Why flickering holos? My holos project steady high quality images.

I think I'll include at least some references to smart contact lenses and wearables for a little realism, but will probably stick to smart watches for most intelligent interactions.

I'm now leaning toward wise thinker or wisething as the generic for smartwatches. Wise thinker would mostly be referred to as thinker. Anyone have a preference? See the original list above for others. Thinker is blandish sci-fi. Wisething is a little cuter, like splat inhibitors. Others above border on silly, which could be good, too. Wise doohickey, anyone?

Thank you, K, I appreciate the detailed feedback.

3,172

(1,217 replies, posted in Fantasy/Magic & Sci-Fi)

Elisheva Free wrote:

I'm not completely up-to-date on your story, Norm, but maybe this'll help...
As far as I understand it, you're trying to create a communication device with camera capabilities, correct? If that's the case, why not do the ear-implant as Janet suggested, then add a little attachment or second device that links up with it wirelessly. Make it a little hovering disc or something that pairs with the implant and records video. I would imagine that they'd have some sort of hovering tech by then and we already have the tech to link devices together. There's no need to restrict yourself to just one device.

Thank you, Elisheva. I like the idea of a single device because of its simplicity. With smartcontacts I can do audio/video in and video out. I just can't do audio out unless I add the extra device or find some technobabble way of doing audio out from the lenses. Perhaps some way of constructing the lenses so that they briefly numb the eye while an audio out is happening.

3,173

(1,217 replies, posted in Fantasy/Magic & Sci-Fi)
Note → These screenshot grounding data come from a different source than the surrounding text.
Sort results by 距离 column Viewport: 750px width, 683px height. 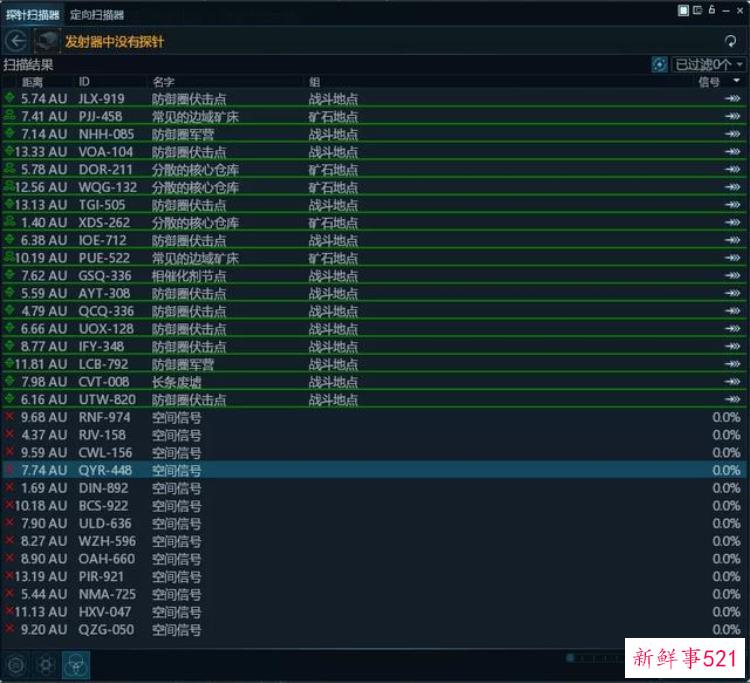[32, 81]
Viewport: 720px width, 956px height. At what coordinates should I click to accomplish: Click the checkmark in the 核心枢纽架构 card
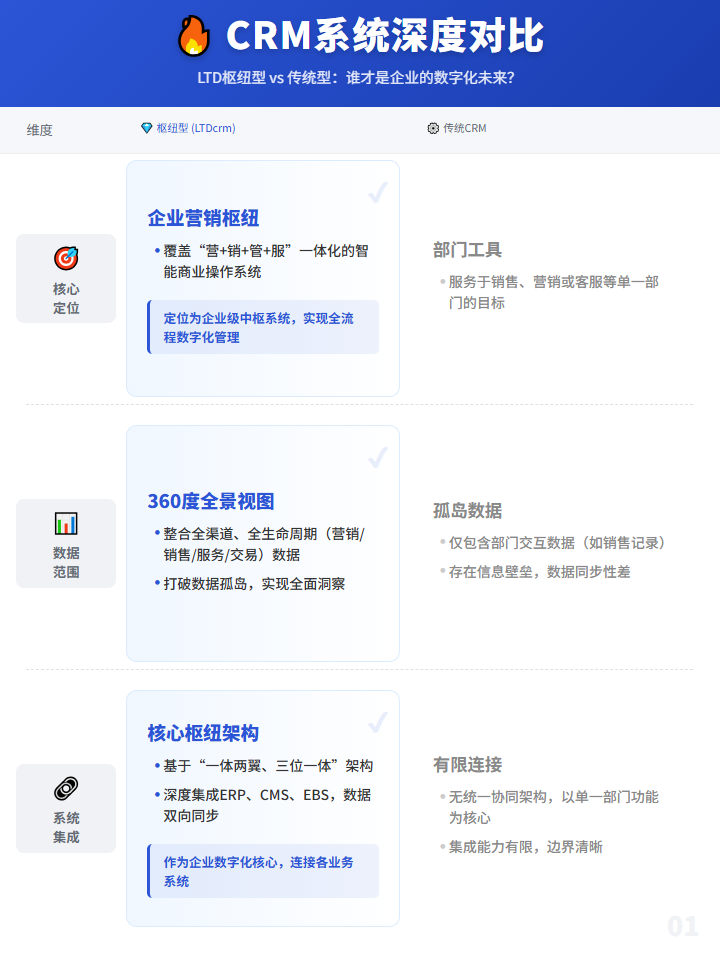pos(377,722)
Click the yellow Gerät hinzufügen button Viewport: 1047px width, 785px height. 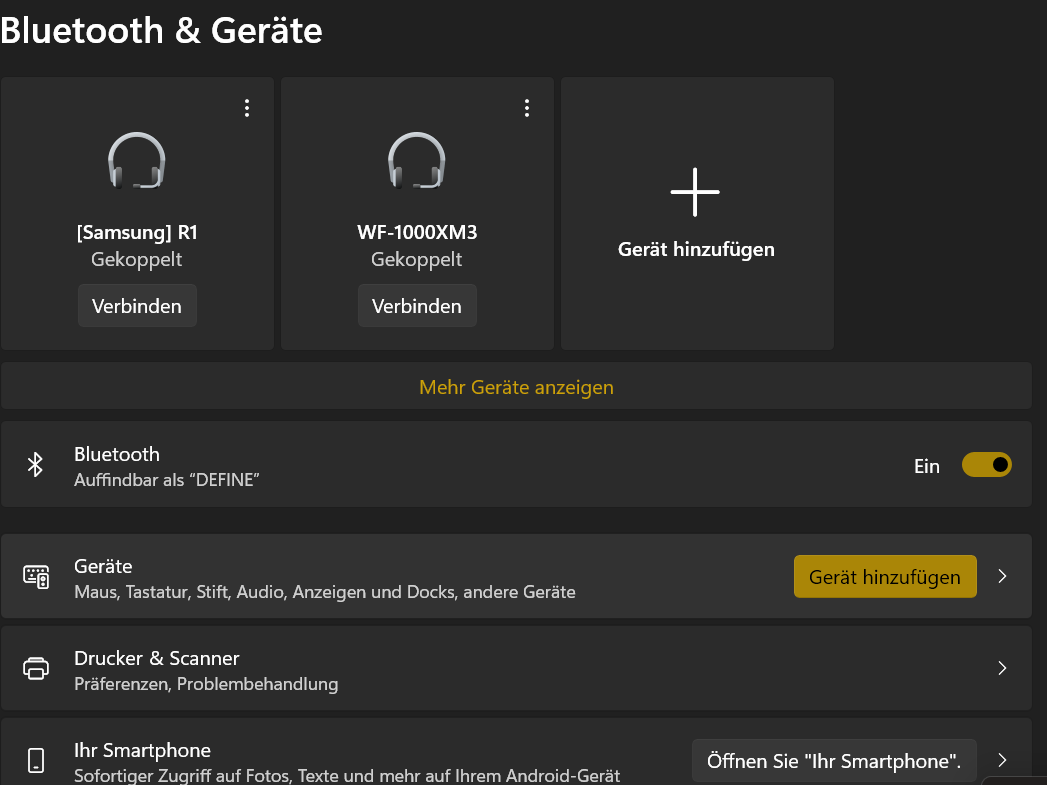pos(885,577)
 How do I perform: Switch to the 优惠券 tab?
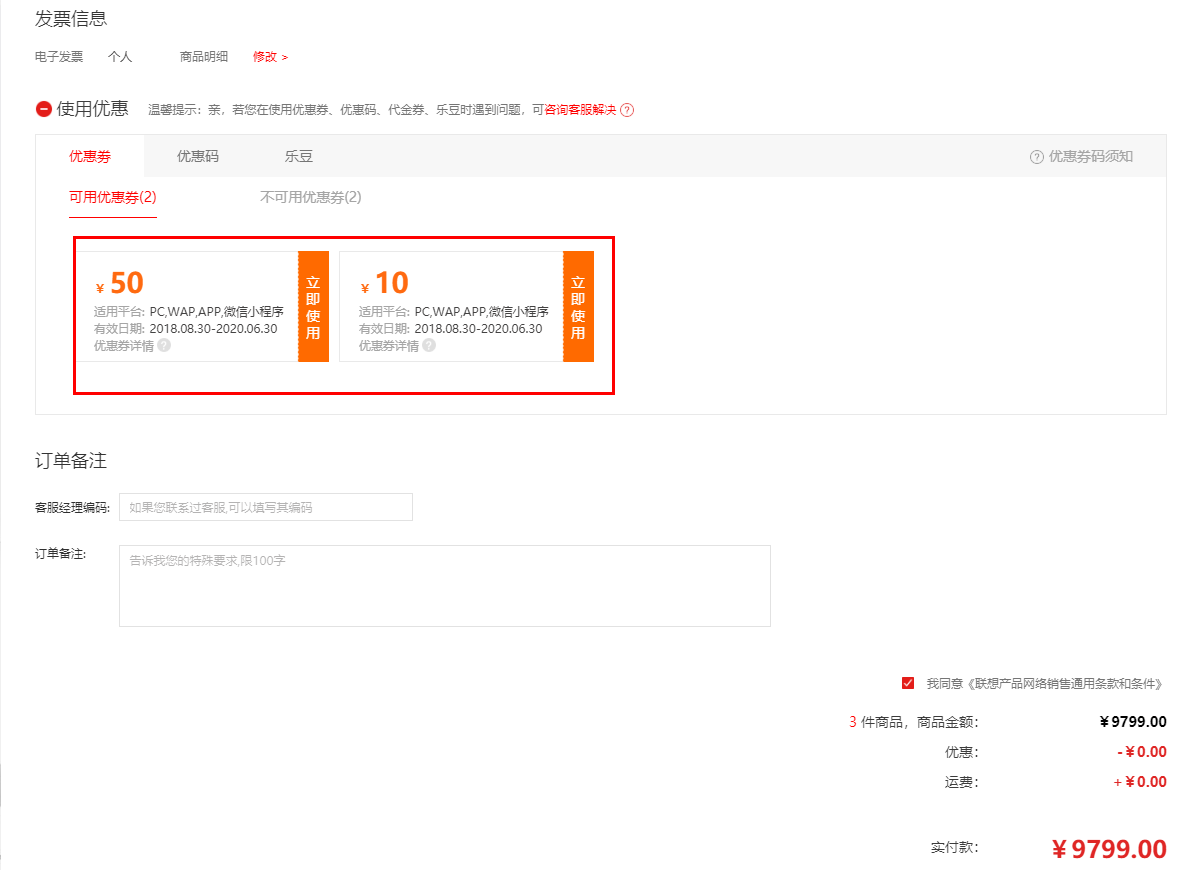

Following are possible names for futuristic smartwatches: The word wise would be used sparingly. The smartwatches would generally be referred to by the second part of the names below:

wisewatch
wisechrono
wiseticker
wise timekeeper
wise doitall (or wise do-it-all for easy reading)
wise doohickey
wise doodad
wise gadget
wise thing (or wisething)
wise gizmo
wise thinker
wise thingamajig

I kind of like wisething and thingamajig because they're slightly tongue in cheek, which fits the nature of the book. I could also say silly stuff like: Joseph looked at his thing.

3,174

(1,217 replies, posted in Fantasy/Magic & Sci-Fi)

One other possibility is awatch, which is short for Acme Watch (Acme is my major supplier of all kinds of tech, delivered by Mama's Little Shipping.

3,175

(1,217 replies, posted in Fantasy/Magic & Sci-Fi)

Double-checked swatches and ewatches. The companies use sWatch and eWatch, so I may be okay with swatch and ewatch for the wrist.